Auch die amerikanische Referenzsorte WTI legte massiv zu. Der Preis kletterte zeitweise um rund 21 Prozent auf fast 120 Dollar. Später stabilisierte er sich bei etwa 113 Dollar pro Barrel. Seit Beginn der militärischen Angriffe der USA und Israels auf den Iran beträgt der Preisanstieg damit ungefähr 70 Prozent. Noch Ende Februar lag der Preis für ein Barrel bei rund 70 Dollar. Diese Entwicklung wirkt sich unmittelbar auf Verbraucher aus. In Deutschland sind die Preise für Benzin und Diesel bereits deutlich gestiegen, was viele Haushalte direkt belastet.
Straße von Hormus ist der Engpass
Ein zentraler Unsicherheitsfaktor ist die Straße von Hormus. Diese schmale Meerenge zwischen dem Persischen Golf und dem Golf von Oman gehört zu den wichtigsten Transportwegen für Öl weltweit. Normalerweise wird etwa ein Fünftel des global gehandelten Rohöls durch diese Passage transportiert. Seit den militärischen Spannungen in der Region fahren jedoch deutlich weniger Tanker durch das Gebiet. Auch Flüssiggaslieferungen, etwa aus Katar, nutzen diese Route.
Der Energieminister von Katar, Saad al Kaabi, warnte bereits vor möglichen Folgen einer weiteren Eskalation. Sollte sich die Lage verschärfen, könnten mehrere Förderländer am Persischen Golf ihre Produktion innerhalb weniger Wochen stoppen. In einem solchen Fall wäre ein Ölpreis von 150 Dollar pro Barrel denkbar.
US Präsident Donald Trump versuchte die Situation zu relativieren. Auf seiner Plattform Truth Social erklärte er, die aktuellen Preissteigerungen seien nur vorübergehend. Sobald die Bedrohung durch das iranische Atomprogramm beseitigt sei, würden die Preise wieder sinkenden. Aus seiner Sicht sei der wirtschaftliche Preis gering im Vergleich zu mehr Sicherheit.
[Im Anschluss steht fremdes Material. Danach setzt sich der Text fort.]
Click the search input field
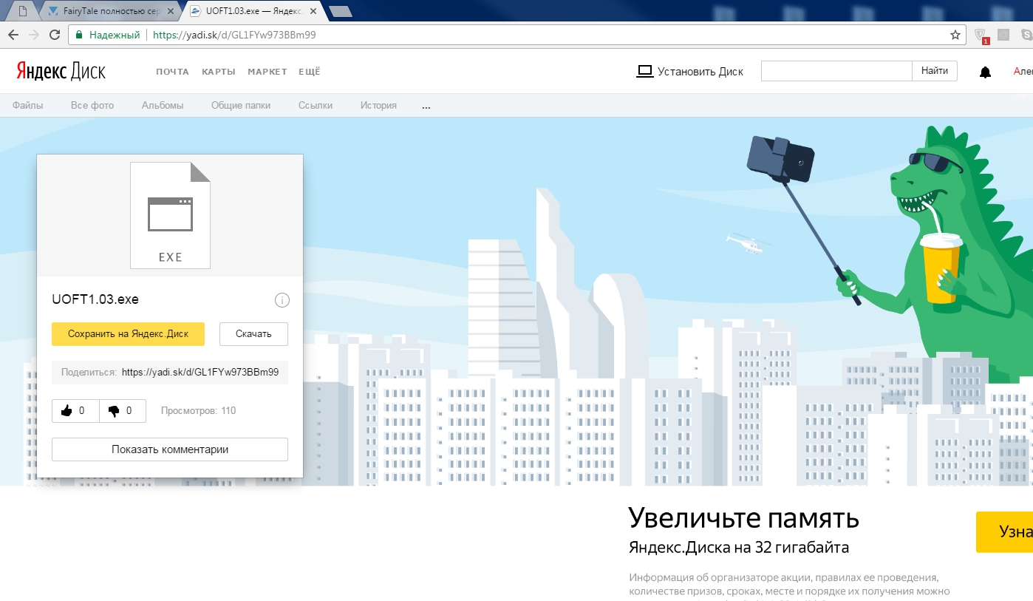tap(836, 71)
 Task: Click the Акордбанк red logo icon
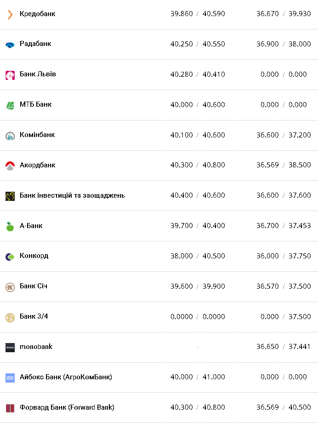[x=10, y=166]
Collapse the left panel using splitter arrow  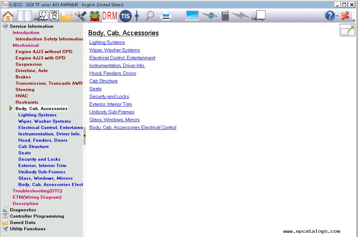pyautogui.click(x=84, y=136)
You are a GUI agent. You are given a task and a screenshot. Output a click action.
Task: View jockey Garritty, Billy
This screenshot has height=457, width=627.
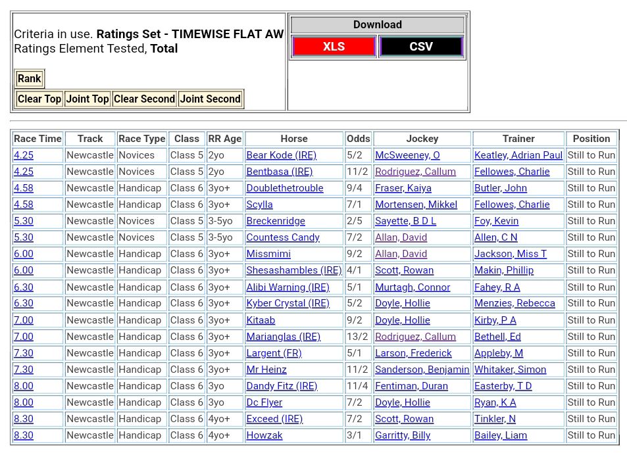pos(403,435)
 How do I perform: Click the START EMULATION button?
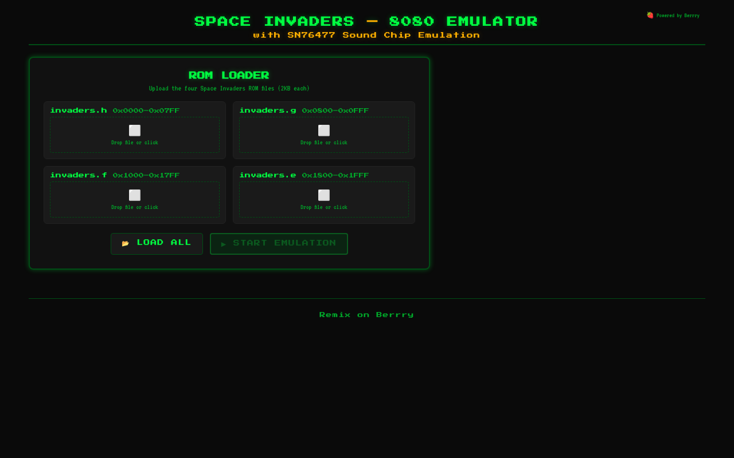tap(279, 243)
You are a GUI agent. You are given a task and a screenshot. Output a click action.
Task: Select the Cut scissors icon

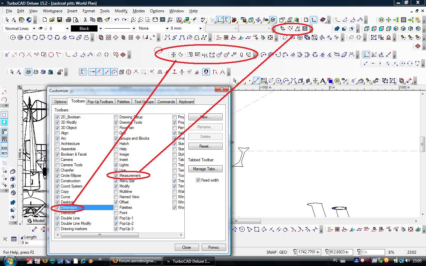tap(85, 20)
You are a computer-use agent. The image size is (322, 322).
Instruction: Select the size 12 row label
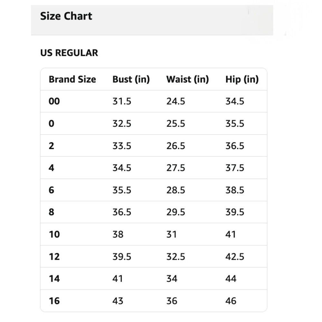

Für Deutschland kommt der starke Anstieg der Energiepreise zu einem ungünstigen Zeitpunkt. Die Wirtschaft kämpft bereits mit strukturellen Problemen, während die Inflation weiterhin hoch ist. Höhere Kosten für Energie könnten diesen Druck noch verstärken. Steigende Preise für Kraftstoffe, Gas und Strom wirken sich direkt auf Verbraucher und Unternehmen aus. Dadurch sinkt die Kaufkraft vieler Haushalte zusätzlich. Besonders für Menschen mit geringem Einkommen wird die Situation dadurch schwieriger.